3. Discussion and results

3.1 HTHP Rheological characterization

Table 2 collects the dial reading and RDR values under the considered conditions. As might be anticipated, the water-based fluid is rarely pressure-dependent and highly temperature-dependent. For example, in the pressure range of 15 $\sim$ 100 MPa, the average changes of dial readings from 600 rpm to 3 rpm are, respectively, 0.83 Pa, 0.33 Pa, 0.17 Pa, 0.83 Pa, and 0.50 Pa at 60 ${}^{\circ}$ C, 90 ${}^{\circ}$ C, 120 ${}^{\circ}$ C, 150 ${}^{\circ}$ C, and 180 ${}^{\circ}$ C, the magnitude of which is less than 1. Apparently, the impact of pressure on rheology is relatively little.

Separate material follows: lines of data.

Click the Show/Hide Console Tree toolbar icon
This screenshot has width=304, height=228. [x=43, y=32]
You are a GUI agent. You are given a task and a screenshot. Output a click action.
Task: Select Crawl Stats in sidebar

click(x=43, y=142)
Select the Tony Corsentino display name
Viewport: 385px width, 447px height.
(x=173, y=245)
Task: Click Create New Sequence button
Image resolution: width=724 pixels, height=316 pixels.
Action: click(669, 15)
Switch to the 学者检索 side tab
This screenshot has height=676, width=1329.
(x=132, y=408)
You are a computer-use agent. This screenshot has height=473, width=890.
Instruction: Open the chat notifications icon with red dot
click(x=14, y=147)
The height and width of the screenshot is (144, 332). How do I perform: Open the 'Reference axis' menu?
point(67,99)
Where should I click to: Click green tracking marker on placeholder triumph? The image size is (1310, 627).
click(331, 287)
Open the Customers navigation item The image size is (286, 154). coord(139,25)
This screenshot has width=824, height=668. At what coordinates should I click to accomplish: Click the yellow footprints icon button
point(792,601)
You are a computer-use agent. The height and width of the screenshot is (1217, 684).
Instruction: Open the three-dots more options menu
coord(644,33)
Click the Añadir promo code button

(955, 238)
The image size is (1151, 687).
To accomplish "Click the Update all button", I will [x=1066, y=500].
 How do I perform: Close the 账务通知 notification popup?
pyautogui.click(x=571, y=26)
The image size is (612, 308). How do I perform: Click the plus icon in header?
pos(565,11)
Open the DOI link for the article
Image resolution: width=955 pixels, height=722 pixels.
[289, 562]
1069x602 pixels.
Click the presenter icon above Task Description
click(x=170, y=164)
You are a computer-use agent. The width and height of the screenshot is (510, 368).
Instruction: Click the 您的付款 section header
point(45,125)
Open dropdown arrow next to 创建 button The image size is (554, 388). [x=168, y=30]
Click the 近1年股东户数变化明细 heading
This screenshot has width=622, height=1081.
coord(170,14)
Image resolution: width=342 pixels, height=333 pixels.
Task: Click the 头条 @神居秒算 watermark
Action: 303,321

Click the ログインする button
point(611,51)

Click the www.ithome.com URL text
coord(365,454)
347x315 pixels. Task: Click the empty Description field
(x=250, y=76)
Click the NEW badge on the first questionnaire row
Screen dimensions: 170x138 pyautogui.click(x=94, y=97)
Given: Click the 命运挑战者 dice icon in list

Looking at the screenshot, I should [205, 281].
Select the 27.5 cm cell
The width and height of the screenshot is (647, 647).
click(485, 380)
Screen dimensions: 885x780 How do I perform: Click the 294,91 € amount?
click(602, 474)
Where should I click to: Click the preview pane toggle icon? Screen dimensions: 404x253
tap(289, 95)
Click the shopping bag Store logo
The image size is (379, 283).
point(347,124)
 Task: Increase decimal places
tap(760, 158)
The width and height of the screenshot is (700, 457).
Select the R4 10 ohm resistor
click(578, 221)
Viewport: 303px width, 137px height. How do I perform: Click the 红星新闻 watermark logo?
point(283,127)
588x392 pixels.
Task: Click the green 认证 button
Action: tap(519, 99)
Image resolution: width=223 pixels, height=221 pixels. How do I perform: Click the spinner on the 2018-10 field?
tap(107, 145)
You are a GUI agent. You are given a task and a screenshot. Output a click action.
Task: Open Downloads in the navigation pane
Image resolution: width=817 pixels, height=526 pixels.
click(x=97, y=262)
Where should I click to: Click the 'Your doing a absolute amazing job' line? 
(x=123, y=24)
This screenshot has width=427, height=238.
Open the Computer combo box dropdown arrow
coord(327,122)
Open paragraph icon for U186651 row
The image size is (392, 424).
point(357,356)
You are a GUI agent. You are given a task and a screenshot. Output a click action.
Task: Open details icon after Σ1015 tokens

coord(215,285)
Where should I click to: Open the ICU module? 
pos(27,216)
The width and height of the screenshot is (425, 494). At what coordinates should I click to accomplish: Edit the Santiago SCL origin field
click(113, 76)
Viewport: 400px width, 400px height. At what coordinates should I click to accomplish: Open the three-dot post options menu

Interestingly, pressure effects on rheology can slightly rise at high temperature and low shear rates. At 150 ${}^{\circ}$ C, for example, changes of dial readings from 600 rpm to 3 rpm are, in turn, equal to 0%, 4.54%, 5.88%, 8.33%, 12.5%, and 12.5%, as in creasing pressures. While at 60 ${}^{\circ}$ C, the dial reading variations are 0.9%, 1.1%, 1.3%, 1.5%, 1.9%, and 1.9%, respectively, on going from 15 MPa to 100 MPa. It is clear in the water-based drilling fluid that, the rheological parameters appear to be low pressure-sensitive. Note that, this trend is very contrary to what happen in oil-based drilling fluid. Ibeh et al. [19] pointed out that in the oil-based drilling fluid, while varying the pressure from 35 MPa to 105 MPa, the variations of typical rheological parameters YP and PV tested at 75 ${}^{\circ}$ C were 100% and 89%, respectively. In the water-based drilling fluid, however, variations of YP and PV at 60 ${}^{\circ}$ C are only 3% and 1.7%, respectively, far less than variation of oil-based drilling fluid. The rheological property of water- and oil-based drilling fluids is closely related with the solution compression.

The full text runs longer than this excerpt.